#### Document passage ####

A huge catalogue of histone modifications have been described, but a functional understanding of most is still lacking. Collectively, it is thought that histone modifications may underlie a histone code, whereby combinations of histone modifications have specific meanings. However, most functional data concerns individual prominent histone modifications that are biochemically amenable to detailed study.

=== Chemistry ===

==== Lysine methylation ====

The addition of one, two, or many methyl groups to lysine has little effect on the chemistry of the histone; methylation leaves the charge of the lysine intact and adds a minimal number of atoms so steric interactions are mostly unaffected. However, proteins containing Tudor, chromo or PHD domains, amongst others, can recognise lysine methylation with exquisite sensitivity and differentiate mono, di and tri-methyl lysine, to the extent that, for some lysines (e.g.: H4K20) mono, di and tri-methylation appear to have different meanings. Because of this, lysine methylation tends to be a very informative mark and dominates the known histone modification functions.

==== Glutamine serotonylation ====
Recently it has been shown, that the addition of a serotonin group to the position 5 glutamine of H3, happens in serotonergic cells such as neurons. This is part of the differentiation of the serotonergic cells. This post-translational modification happens in conjunction with the H3K4me3 modification. The serotonylation potentiates the binding of the general transcription factor TFIID to the TATA box.

####

● **Task statement**:
Reproduce the passage on histone modifications word for word, between "The addition of one, two, or" and "histone modification functions.", inclusive.

#### Given data ####

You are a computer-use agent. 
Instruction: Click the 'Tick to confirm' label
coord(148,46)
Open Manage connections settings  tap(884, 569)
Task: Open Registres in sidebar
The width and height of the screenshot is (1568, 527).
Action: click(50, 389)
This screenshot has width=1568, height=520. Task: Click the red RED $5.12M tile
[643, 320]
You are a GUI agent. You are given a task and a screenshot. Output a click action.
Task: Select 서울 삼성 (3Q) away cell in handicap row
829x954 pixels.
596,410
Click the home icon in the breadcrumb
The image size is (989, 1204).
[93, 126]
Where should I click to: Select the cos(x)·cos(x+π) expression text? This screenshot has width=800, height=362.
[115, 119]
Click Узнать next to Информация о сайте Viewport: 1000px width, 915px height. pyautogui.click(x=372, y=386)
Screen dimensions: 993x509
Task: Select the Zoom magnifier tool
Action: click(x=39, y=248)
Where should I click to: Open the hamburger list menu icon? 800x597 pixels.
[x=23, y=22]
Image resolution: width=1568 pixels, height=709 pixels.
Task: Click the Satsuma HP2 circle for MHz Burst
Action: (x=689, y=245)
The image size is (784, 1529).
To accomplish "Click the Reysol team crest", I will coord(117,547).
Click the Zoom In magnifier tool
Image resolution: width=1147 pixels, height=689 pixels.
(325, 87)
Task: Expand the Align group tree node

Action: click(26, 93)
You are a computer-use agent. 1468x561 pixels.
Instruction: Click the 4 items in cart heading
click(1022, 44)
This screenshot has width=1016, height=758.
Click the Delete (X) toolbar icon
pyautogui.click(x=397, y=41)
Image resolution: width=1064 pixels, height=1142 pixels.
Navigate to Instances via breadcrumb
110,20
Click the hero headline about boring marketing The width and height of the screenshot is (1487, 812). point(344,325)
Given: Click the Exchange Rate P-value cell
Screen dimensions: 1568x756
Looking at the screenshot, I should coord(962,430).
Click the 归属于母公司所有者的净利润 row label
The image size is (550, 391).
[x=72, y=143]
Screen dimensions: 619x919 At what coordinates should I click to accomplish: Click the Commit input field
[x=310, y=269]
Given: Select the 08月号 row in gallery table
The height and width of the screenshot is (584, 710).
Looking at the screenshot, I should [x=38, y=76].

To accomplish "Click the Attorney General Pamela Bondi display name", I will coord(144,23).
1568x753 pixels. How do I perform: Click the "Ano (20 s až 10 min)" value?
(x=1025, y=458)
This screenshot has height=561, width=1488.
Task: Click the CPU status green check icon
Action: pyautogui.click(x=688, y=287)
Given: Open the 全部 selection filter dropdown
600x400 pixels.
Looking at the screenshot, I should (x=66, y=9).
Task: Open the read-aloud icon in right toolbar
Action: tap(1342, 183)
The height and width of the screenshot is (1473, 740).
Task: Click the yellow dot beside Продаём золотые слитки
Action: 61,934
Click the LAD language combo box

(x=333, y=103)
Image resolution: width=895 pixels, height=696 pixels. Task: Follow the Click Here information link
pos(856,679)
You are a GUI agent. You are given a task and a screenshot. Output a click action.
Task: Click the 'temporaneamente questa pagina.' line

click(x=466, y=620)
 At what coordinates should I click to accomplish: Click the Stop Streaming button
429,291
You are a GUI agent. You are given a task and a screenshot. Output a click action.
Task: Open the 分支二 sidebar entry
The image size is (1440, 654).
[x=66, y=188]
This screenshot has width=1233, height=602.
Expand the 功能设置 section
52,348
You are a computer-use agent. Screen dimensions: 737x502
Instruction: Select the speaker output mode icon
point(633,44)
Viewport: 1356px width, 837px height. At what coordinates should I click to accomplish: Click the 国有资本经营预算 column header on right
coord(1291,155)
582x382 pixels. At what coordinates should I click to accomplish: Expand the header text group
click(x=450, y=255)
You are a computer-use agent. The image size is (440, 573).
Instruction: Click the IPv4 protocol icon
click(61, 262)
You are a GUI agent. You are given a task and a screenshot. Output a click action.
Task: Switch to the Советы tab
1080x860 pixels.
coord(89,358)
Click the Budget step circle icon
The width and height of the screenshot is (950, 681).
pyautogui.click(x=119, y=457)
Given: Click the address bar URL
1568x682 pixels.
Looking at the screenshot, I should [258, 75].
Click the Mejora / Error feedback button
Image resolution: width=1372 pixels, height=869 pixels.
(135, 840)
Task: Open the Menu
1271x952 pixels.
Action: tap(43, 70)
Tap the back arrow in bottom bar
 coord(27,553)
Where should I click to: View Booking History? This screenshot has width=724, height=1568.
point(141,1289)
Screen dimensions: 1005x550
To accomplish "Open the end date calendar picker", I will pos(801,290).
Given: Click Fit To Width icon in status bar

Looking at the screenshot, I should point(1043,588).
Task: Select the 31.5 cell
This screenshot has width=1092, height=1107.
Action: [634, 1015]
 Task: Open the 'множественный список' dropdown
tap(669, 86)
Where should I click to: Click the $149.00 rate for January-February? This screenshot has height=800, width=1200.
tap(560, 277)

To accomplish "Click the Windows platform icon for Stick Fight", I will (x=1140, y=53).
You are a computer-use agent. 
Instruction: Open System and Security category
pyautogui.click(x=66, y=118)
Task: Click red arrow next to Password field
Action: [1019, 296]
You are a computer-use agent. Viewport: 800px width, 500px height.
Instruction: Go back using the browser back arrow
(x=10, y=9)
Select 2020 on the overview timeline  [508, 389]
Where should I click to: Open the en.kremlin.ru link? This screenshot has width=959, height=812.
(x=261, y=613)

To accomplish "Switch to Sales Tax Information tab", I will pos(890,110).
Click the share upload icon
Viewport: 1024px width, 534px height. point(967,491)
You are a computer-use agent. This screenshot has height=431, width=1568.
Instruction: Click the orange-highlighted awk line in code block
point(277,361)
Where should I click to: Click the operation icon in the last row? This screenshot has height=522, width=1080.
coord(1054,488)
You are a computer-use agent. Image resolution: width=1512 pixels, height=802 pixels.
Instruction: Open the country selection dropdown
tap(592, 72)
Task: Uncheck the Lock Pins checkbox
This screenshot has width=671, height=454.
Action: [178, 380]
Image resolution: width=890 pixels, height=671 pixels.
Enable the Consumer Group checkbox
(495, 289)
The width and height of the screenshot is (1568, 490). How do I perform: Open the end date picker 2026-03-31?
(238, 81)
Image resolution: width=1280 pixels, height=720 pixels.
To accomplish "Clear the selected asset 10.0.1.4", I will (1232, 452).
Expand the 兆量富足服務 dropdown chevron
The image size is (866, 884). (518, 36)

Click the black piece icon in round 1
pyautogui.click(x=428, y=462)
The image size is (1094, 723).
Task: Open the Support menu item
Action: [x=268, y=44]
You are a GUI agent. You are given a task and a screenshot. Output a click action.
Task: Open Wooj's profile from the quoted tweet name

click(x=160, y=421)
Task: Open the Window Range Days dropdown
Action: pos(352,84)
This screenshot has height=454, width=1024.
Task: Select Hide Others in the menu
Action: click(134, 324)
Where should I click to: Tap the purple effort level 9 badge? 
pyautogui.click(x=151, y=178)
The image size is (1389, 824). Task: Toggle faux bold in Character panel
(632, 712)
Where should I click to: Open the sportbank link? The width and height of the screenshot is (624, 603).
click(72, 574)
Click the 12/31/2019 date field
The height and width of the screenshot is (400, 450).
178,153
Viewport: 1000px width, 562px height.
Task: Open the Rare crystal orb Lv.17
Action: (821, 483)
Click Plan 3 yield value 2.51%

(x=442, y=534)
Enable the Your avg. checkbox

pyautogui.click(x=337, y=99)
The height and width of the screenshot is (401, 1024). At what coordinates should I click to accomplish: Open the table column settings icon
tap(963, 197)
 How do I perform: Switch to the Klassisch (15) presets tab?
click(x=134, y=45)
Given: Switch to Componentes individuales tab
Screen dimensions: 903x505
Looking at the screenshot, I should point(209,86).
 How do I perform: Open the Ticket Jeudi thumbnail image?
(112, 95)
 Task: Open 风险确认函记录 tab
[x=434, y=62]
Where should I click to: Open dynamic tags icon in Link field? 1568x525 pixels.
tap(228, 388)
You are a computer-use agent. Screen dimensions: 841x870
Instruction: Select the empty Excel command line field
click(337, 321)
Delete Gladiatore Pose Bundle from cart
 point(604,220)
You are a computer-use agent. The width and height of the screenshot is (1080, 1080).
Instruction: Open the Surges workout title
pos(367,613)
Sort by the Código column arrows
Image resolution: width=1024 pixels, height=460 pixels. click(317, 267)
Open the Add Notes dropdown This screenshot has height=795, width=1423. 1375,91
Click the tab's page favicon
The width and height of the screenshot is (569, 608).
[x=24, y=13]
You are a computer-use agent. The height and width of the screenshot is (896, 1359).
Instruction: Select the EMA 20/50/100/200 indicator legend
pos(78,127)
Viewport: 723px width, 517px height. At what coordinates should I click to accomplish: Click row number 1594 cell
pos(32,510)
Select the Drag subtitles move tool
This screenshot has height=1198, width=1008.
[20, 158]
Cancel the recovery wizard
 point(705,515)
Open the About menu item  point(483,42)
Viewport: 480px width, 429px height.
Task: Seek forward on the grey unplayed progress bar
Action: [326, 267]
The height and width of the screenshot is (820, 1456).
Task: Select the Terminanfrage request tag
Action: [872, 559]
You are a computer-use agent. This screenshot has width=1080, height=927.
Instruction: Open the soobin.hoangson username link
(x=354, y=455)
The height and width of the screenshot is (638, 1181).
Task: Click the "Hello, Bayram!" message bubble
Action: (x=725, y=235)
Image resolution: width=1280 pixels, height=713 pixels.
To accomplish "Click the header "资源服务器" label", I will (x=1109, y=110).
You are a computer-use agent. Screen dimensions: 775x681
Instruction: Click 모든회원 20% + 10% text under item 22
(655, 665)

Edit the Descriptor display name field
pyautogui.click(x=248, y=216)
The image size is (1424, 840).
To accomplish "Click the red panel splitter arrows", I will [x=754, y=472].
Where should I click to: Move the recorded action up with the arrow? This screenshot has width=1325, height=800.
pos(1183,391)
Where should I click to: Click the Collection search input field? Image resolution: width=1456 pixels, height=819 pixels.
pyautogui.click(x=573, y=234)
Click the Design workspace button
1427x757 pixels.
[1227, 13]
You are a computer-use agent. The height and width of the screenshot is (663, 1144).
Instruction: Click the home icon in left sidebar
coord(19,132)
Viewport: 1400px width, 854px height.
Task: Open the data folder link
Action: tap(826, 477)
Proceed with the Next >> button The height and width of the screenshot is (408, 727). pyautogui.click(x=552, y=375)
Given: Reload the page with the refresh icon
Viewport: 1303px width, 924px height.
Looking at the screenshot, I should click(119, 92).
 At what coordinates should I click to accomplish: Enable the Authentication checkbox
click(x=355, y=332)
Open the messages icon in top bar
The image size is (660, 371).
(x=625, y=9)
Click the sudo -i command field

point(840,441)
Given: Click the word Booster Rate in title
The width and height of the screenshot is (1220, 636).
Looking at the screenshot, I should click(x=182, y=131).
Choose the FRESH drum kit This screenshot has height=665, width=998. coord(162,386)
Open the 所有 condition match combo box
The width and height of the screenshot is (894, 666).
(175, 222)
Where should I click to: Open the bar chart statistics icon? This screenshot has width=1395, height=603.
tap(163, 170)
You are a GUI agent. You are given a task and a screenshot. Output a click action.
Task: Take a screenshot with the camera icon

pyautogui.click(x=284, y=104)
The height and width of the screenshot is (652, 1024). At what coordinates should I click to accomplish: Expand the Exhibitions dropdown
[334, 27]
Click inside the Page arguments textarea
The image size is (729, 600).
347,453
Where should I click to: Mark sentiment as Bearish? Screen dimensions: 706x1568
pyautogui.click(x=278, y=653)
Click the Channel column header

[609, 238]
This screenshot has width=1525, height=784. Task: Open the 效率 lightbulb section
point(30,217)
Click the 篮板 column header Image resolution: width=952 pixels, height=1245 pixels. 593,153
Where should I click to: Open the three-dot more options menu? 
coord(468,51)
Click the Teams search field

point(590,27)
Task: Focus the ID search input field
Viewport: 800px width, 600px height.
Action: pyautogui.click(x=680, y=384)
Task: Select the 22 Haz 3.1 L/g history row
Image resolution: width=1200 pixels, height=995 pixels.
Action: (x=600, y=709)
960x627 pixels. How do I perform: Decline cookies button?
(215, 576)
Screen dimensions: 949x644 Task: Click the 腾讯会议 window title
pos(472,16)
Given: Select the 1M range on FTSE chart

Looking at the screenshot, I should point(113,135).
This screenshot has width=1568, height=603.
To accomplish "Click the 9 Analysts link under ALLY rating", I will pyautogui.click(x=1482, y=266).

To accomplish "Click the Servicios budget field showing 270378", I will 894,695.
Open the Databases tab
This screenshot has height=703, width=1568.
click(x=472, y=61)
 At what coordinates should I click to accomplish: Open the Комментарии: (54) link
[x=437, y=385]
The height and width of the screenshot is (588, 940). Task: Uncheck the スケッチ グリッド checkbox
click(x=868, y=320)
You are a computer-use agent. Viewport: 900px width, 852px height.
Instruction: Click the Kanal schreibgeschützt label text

####

● **Response area**:
The addition of one, two, or many methyl groups to lysine has little effect on the chemistry of the histone; methylation leaves the charge of the lysine intact and adds a minimal number of atoms so steric interactions are mostly unaffected. However, proteins containing Tudor, chromo or PHD domains, amongst others, can recognise lysine methylation with exquisite sensitivity and differentiate mono, di and tri-methyl lysine, to the extent that, for some lysines (e.g.: H4K20) mono, di and tri-methylation appear to have different meanings. Because of this, lysine methylation tends to be a very informative mark and dominates the known histone modification functions.